[Resolved 6:40pm PST, February 27 2009]
The issue as described below has been resolved. Further rolling restarts have been delayed until such time that we can ensure the issue does not recur.
[Updated @ 4:12pm PST, February 27, 2009]
Please read below for the reasons behind the LLNet transition Rolling Restart Cancellation.
Last night, in our continuing effort to improve both the performance and maintainability of our network, we moved a bunch of hosts in our Phoenix datacenter onto a new network. This morning we noticed that many simulators were showing elevated asset download queues and that teleports were failing more often than usual. The problem took some time to diagnose, as we initially thought that the issue was network-related.
As many of you already know, for each avatar in Second Life, we store what are called “baked” textures, representing what the avatar looks like when it is wearing it’s current outfit. These are stored on the simulator host where the avatar’s appearance was last edited. We found simulators were getting “stuck” downloading baked textures from the *old* IP address of the simulators that were renumbered. As those IP addresses no longer existed, it was taking three minutes for these downloads to time out causing gray avatars and objects, delays in rezzing objects, a larger number of failed teleport attempts than usual, and other issues related to the simulator’s or viewer’s downloading of assets.
--------------------------------------------------
**EXERCISE REQUIREMENTS**
**1.** From the Second Life outage notice, list every problem the three-minute download timeouts caused.
**2.** Write the next part of the Second Life outage notice, starting after its final sentence.

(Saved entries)
--------------------------------------------------
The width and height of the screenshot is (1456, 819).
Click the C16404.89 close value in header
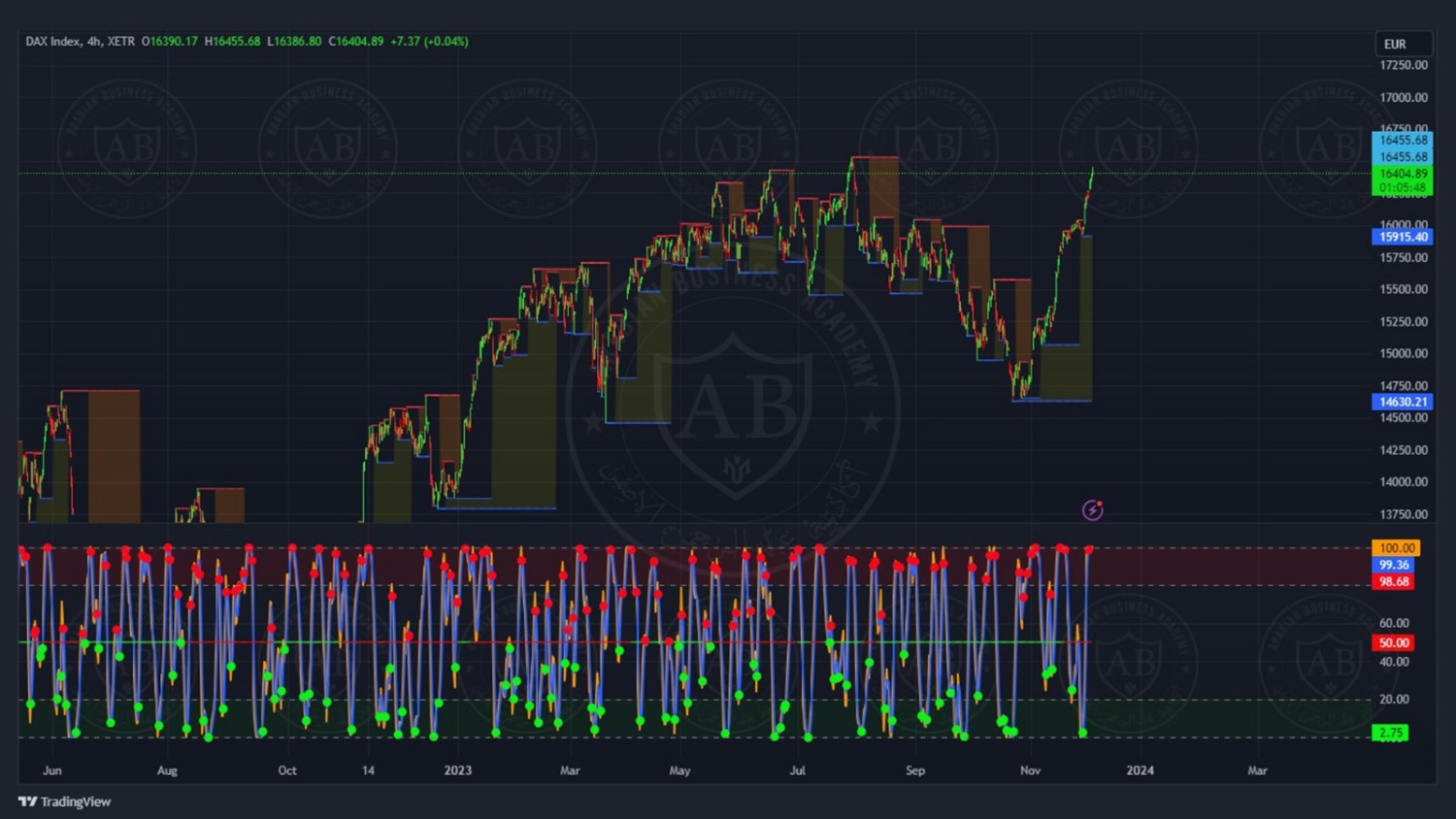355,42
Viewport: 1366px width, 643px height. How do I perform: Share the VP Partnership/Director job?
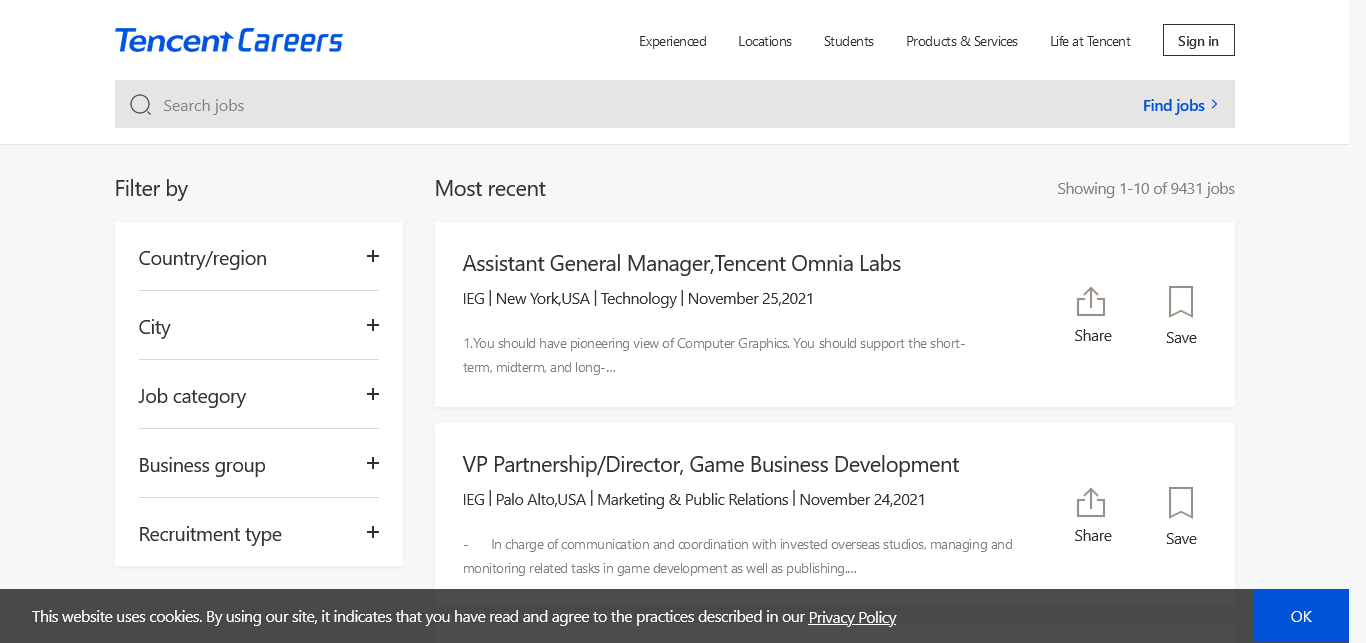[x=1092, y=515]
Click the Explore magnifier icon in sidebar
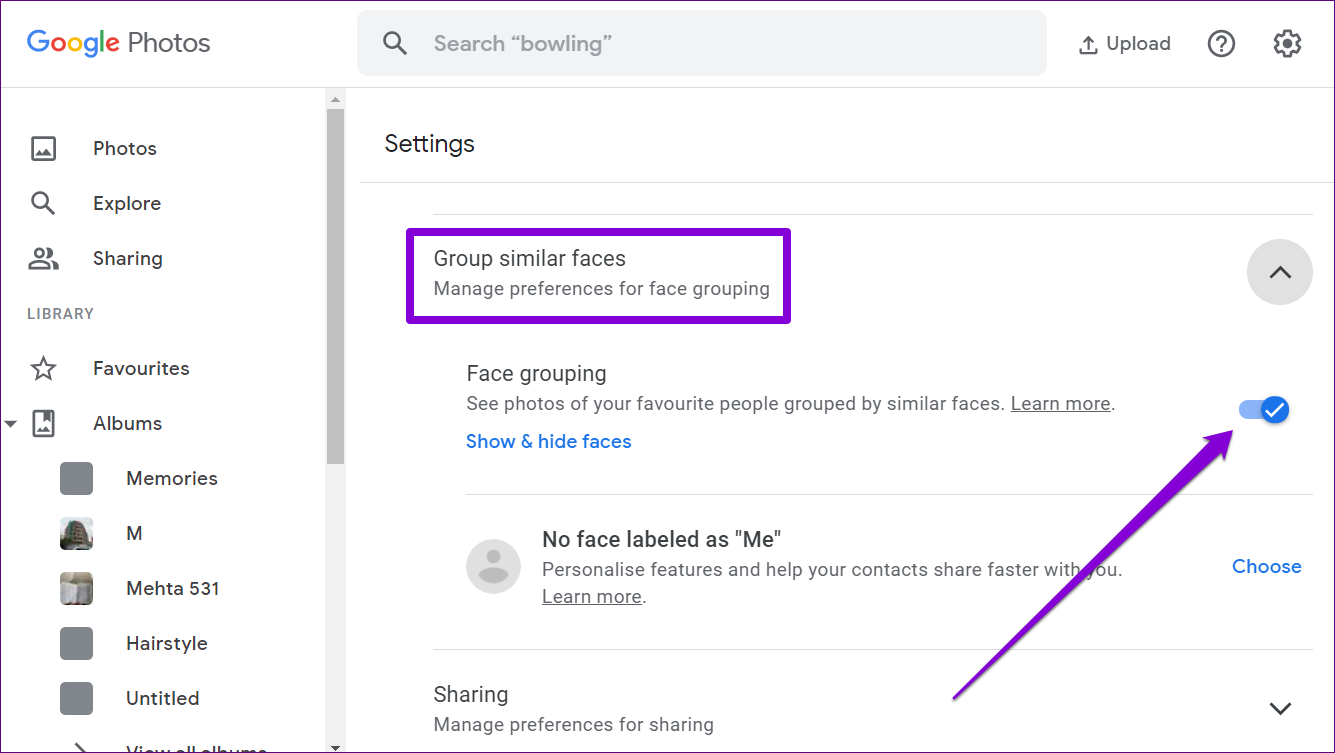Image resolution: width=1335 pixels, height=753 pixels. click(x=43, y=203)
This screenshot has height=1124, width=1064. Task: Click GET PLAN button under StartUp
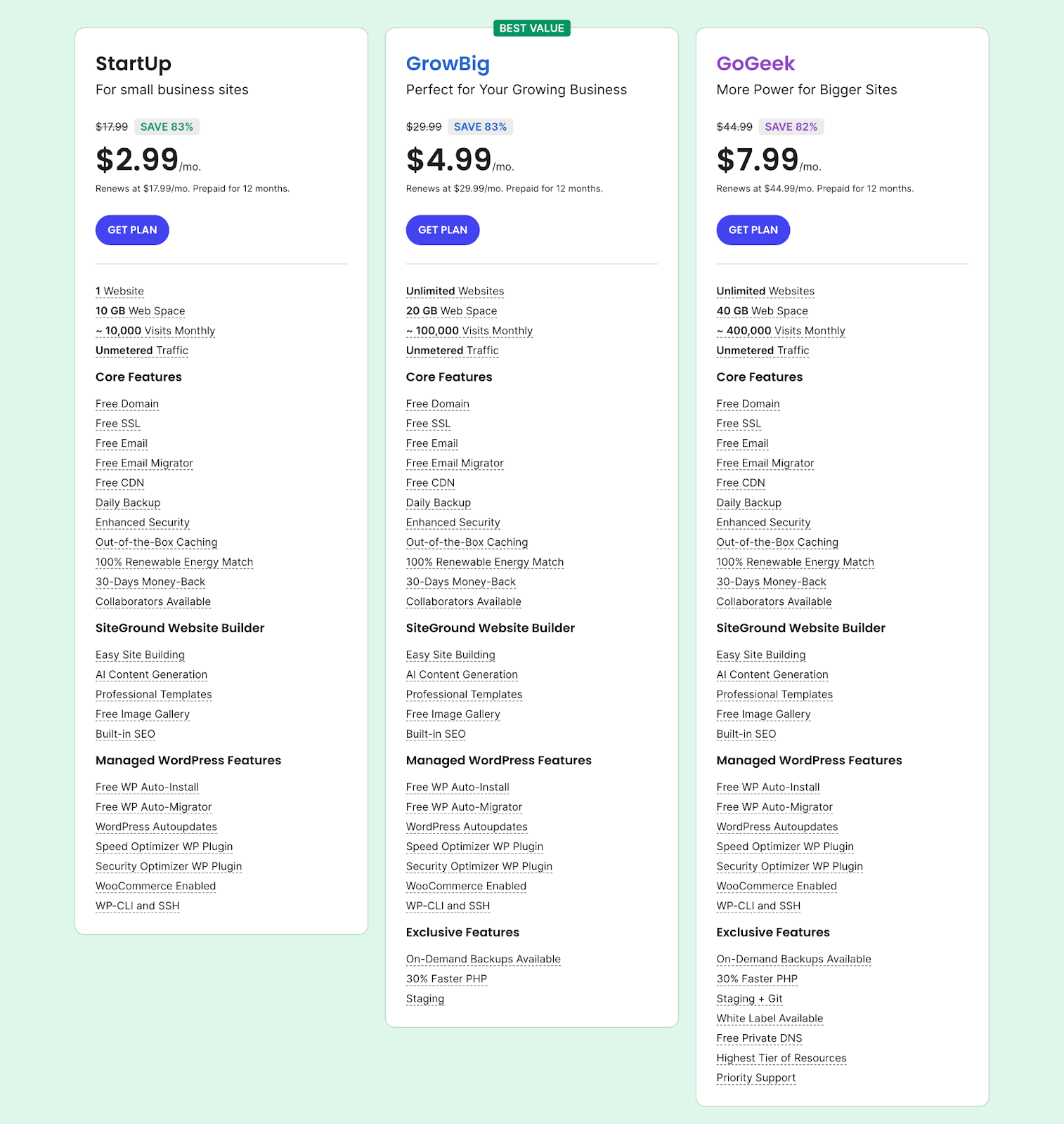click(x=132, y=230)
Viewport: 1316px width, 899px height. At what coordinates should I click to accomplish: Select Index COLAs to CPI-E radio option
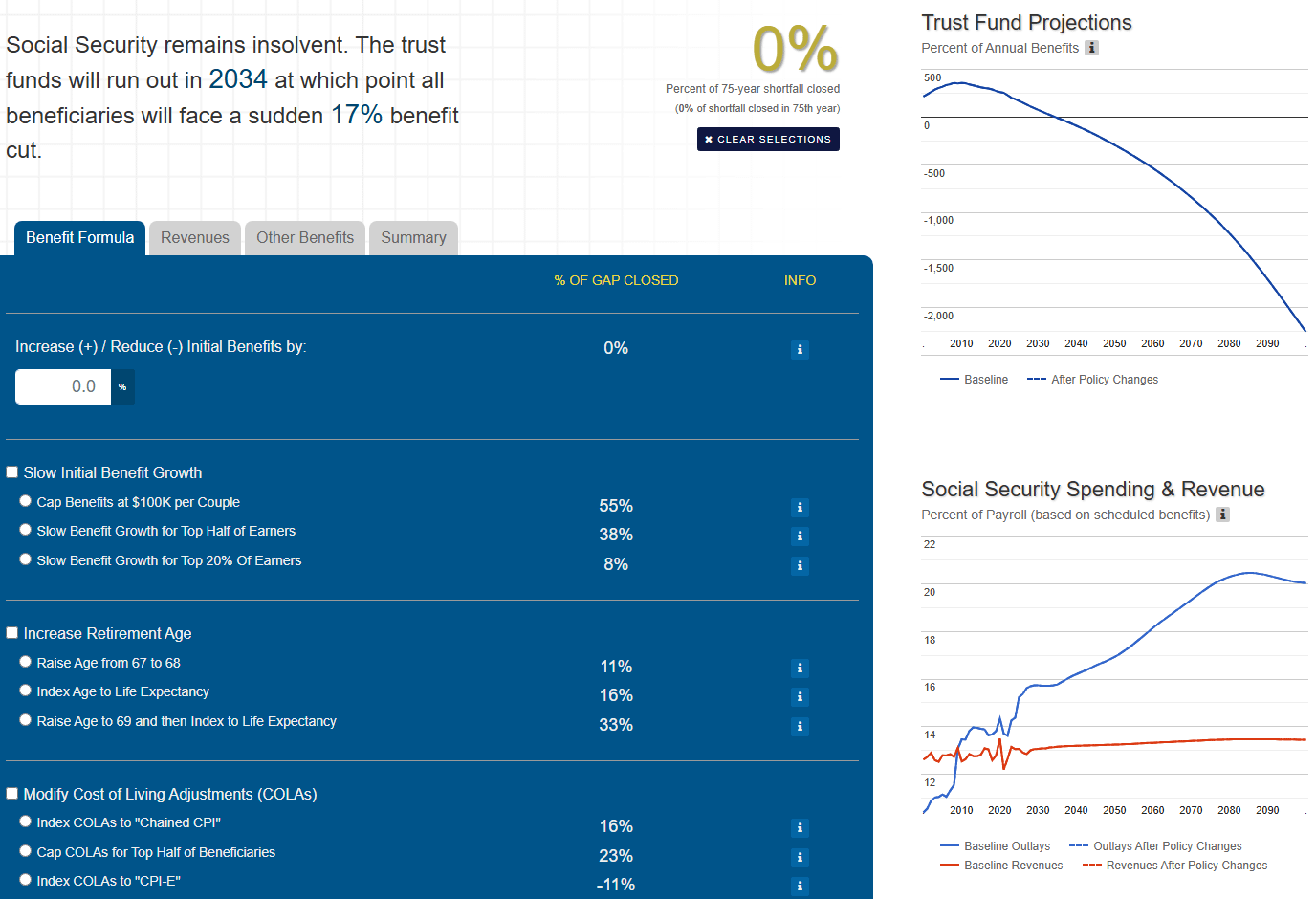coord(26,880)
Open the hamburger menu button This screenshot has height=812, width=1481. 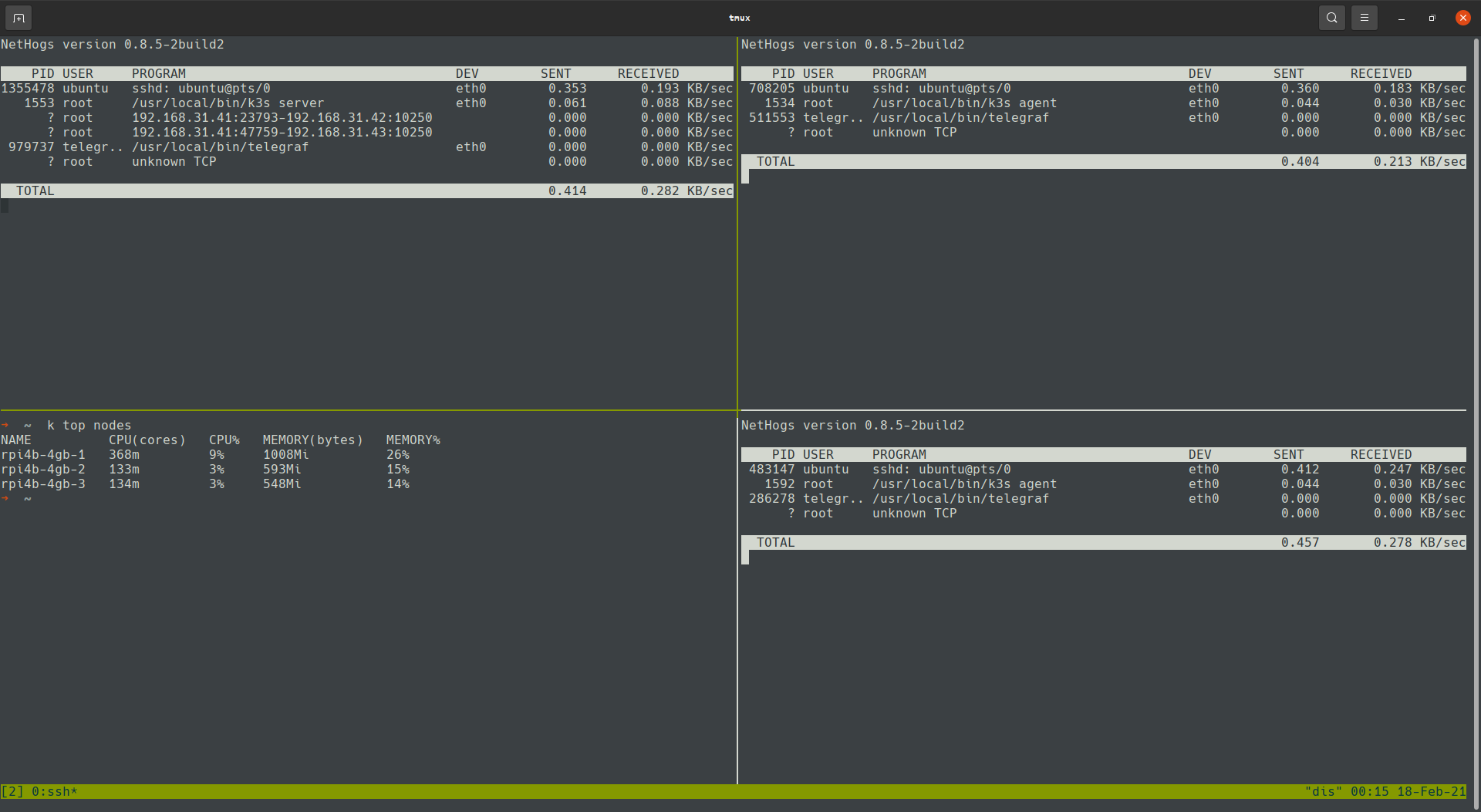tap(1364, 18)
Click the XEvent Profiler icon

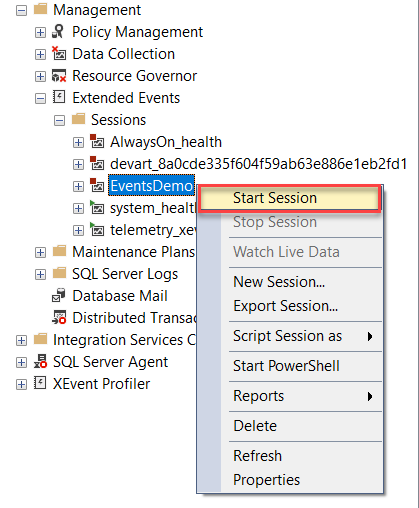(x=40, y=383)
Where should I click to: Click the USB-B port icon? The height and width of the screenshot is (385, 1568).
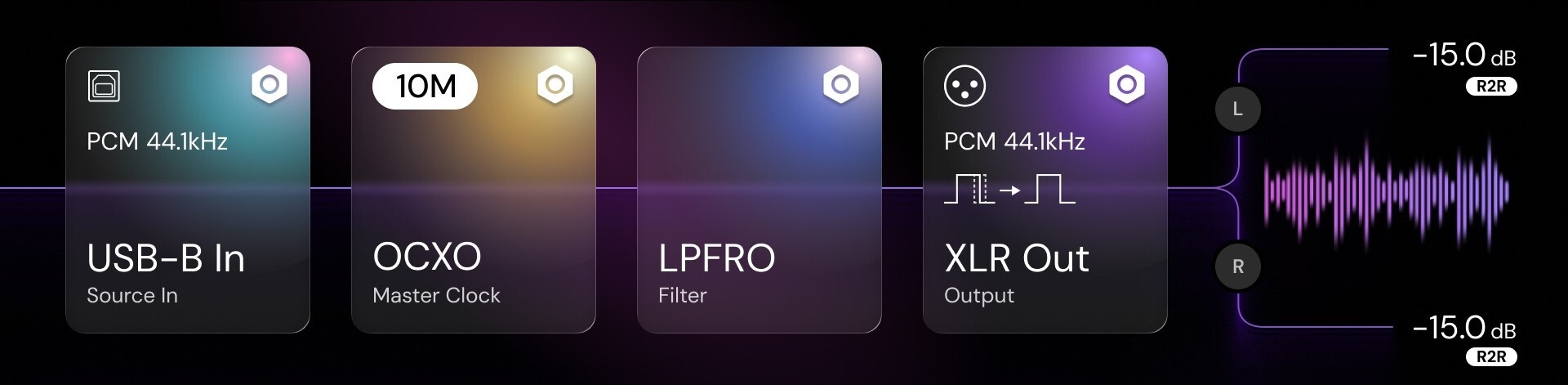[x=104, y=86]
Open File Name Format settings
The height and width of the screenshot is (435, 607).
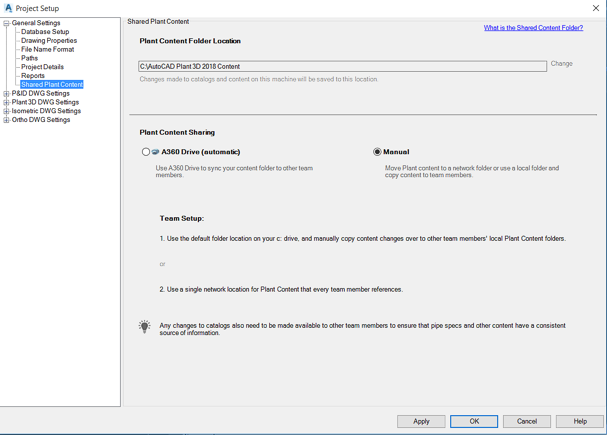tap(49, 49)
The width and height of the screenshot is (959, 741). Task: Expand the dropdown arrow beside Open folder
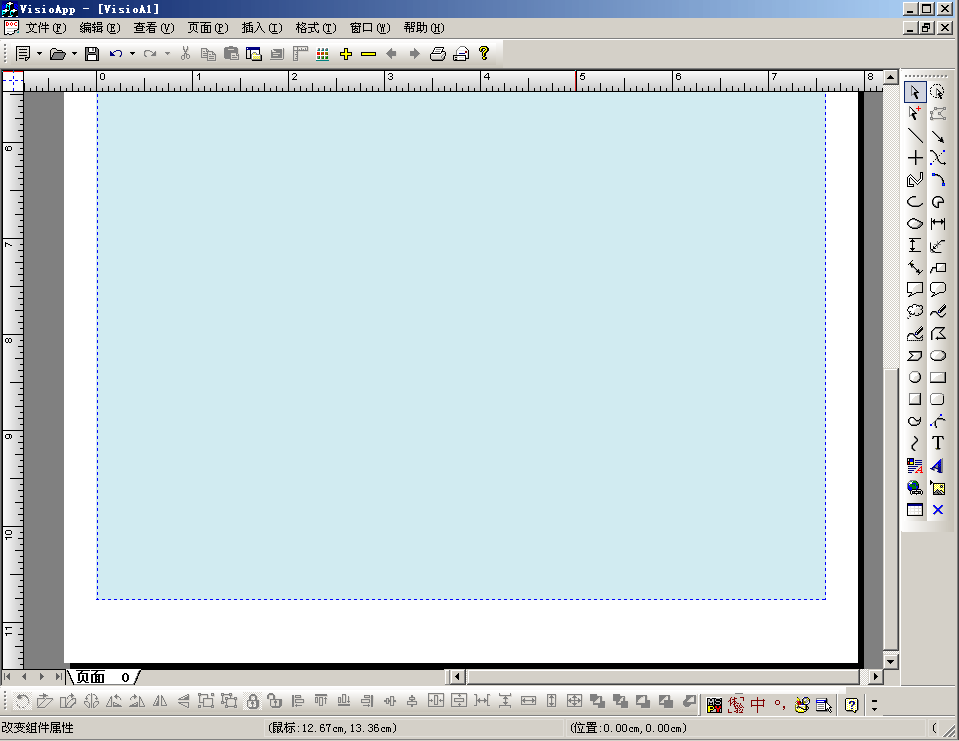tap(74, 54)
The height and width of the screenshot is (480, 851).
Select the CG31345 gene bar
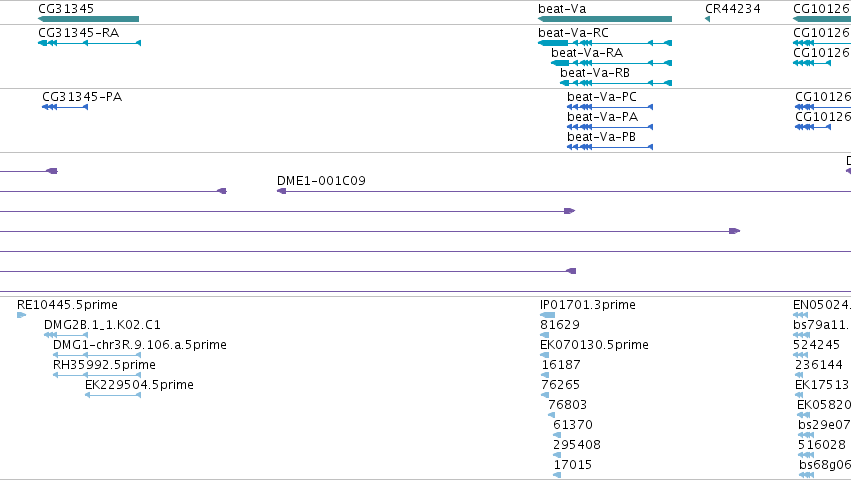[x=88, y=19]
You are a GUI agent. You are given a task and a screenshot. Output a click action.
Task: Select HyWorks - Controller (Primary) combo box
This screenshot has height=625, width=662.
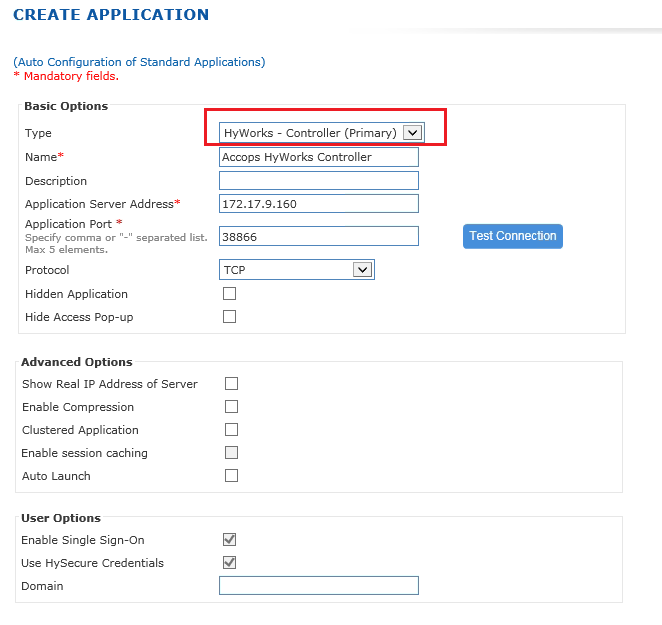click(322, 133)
--------------------------------------------------
**ANSWERS FOR THIS EXERCISE**
**1.**
- Gray avatars and objects
- Delays in rezzing objects
- A larger number of failed teleport attempts than usual
- Other issues related to the simulator's or viewer's downloading of assets

**2.**
Once the root cause was discovered, it was a matter of deleting the entries from the databases that pointed to the old IP addresses. Though it took about an hour and a half because we wanted to avoid impacting other services in the process.
Once the entries were deleted, which completed at about 3:50 PM PST, things started returning to normal right away.
[Posted @ 1:21PM PST, February 27, 2009] The Rolling Restarts for LLNet transition that were previously scheduled for Saturday, February 28th and Sunday, March 1st have been canceled for the foreseeable future. Please check back for any further updates that may be posted on this issue.